Yes, in several respects. The exchange of scientific information with researchers and administrators abroad can trigger control requirements, such as end user screening and export licensing for tangible items and software under ITAR and EAR control regimes (see also OFAC section below).
In addition, the ITAR regulations include controls on providing a "defense service." This pertains to providing advice, training assistance, and other release of technical data to a foreign national with respect to an article on the USML or providing same to a foreign national for a military/defense objective with respect to any article, whether or not listed on the USML.

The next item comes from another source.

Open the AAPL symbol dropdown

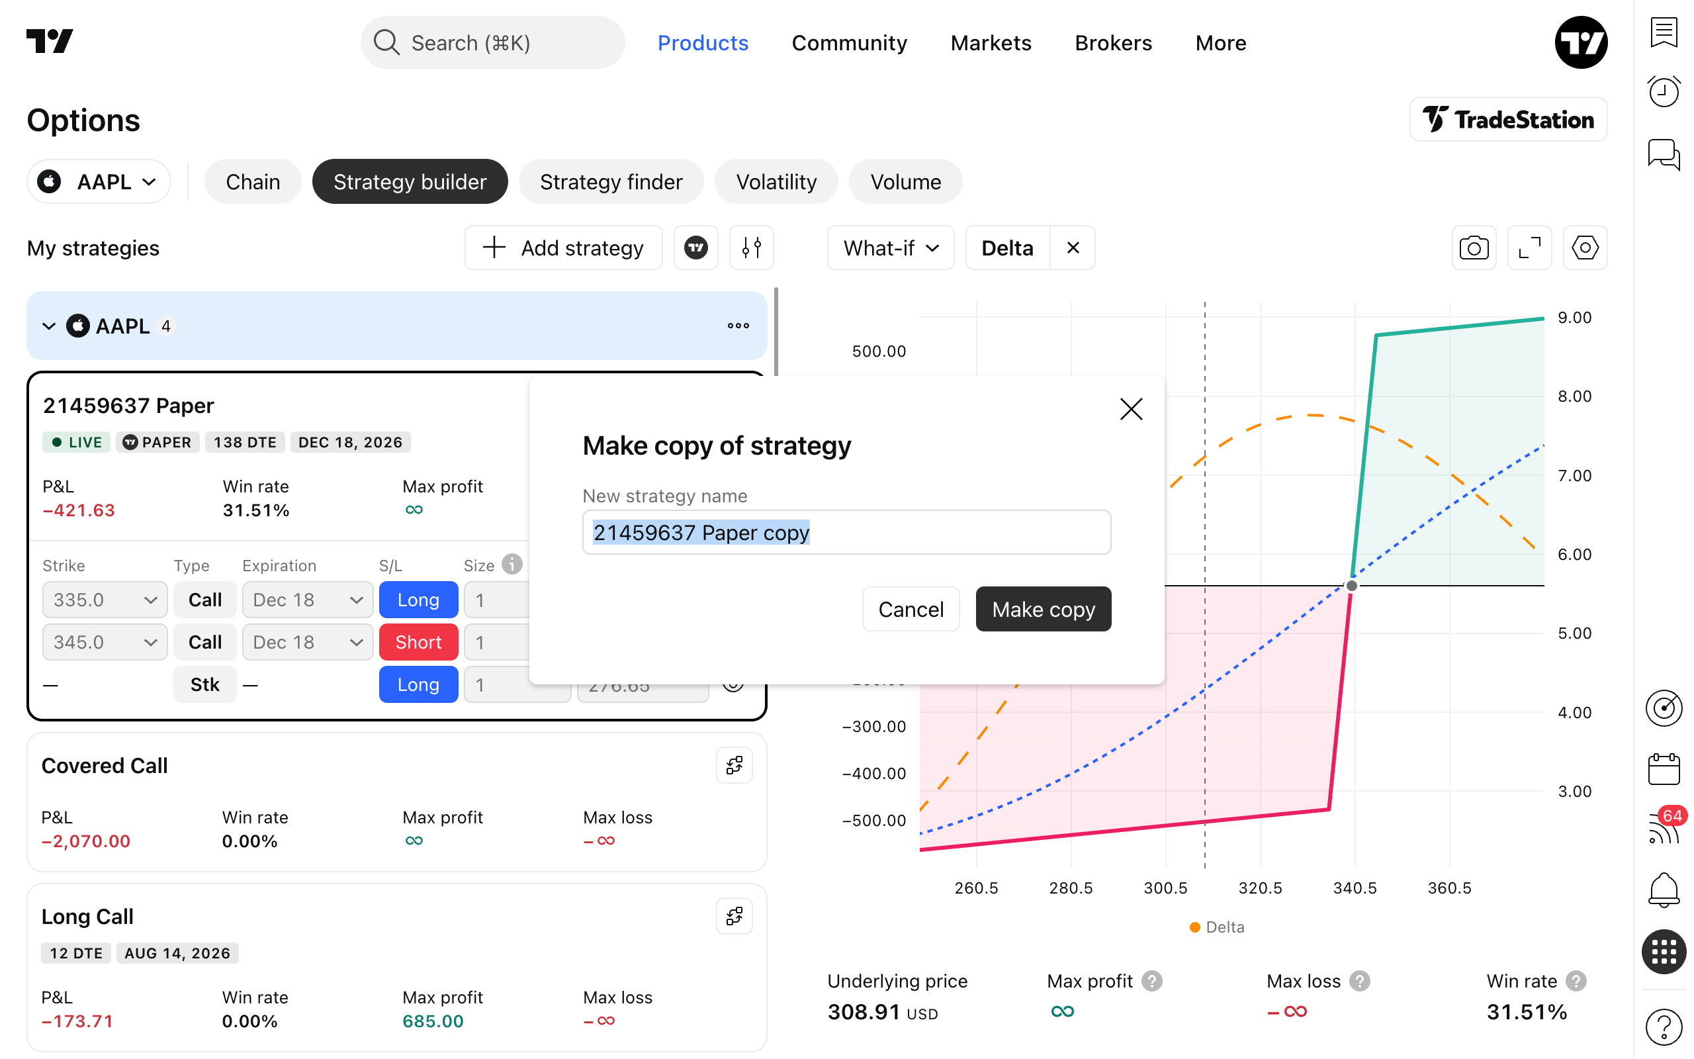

Visiting scholars and researchers who visit UND as part of the collaboration will likewise need to be restricted from accessing UND laboratories wherein ITAR items or data are kept or used.
Office of Foreign Assets Control (OFAC) Requirements
Q1. What Special Rules Apply to Cuba, Iran, Syria and Sudan?

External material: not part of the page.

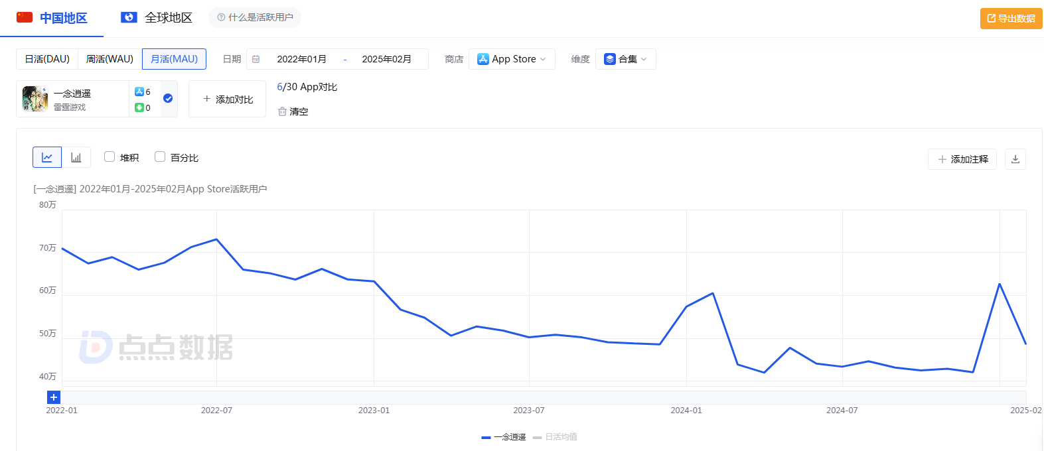Switch to 周活(WAU) tab
The image size is (1044, 451).
click(x=110, y=59)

The OFAC regulations pertaining to transactions with these countries vary by country. These regulations address not only export, but a much broader spectrum of activity (e.g., funding, service providing) that OFAC restricts absent specific license approval.
For example, the Cuba sanctions regulate personal travel to Cuba as well as professional research activity conducted with Cuba institutions here and abroad. That said, the Cuba regulations allow for broad range of research and humanitarian related activity when approved by license from OFAC.
The Iran regulations, on the other hand, do not regulate individual tourist travel to Iran, but remain highly restricted as to any activity, research or otherwise, which OFAC defines as a "service" to Iran. While certain kinds of collaborative research activity are permissible with Iranian institutions, to the extent such research contemplates the exchange of material items with Iran or, providing advice on establishing a laboratory or research facility in Iran, a license may be required. Likewise, peer review or editorial comment that extends beyond the scope of what is normally defined as credential input or scientific journal editorial review may likewise trigger a license requirement.
With respect to Syria and Sudan, because of the geopolitical instability in both countries, transactions with those nations likewise must be evaluated carefully for evolving sanctions and requirements. Hence, when contemplating any research or transactional activity with one of these OFAC countries or foreign nationals known to reside in these countries, contact Grants & Contracts for assistance before proceeding.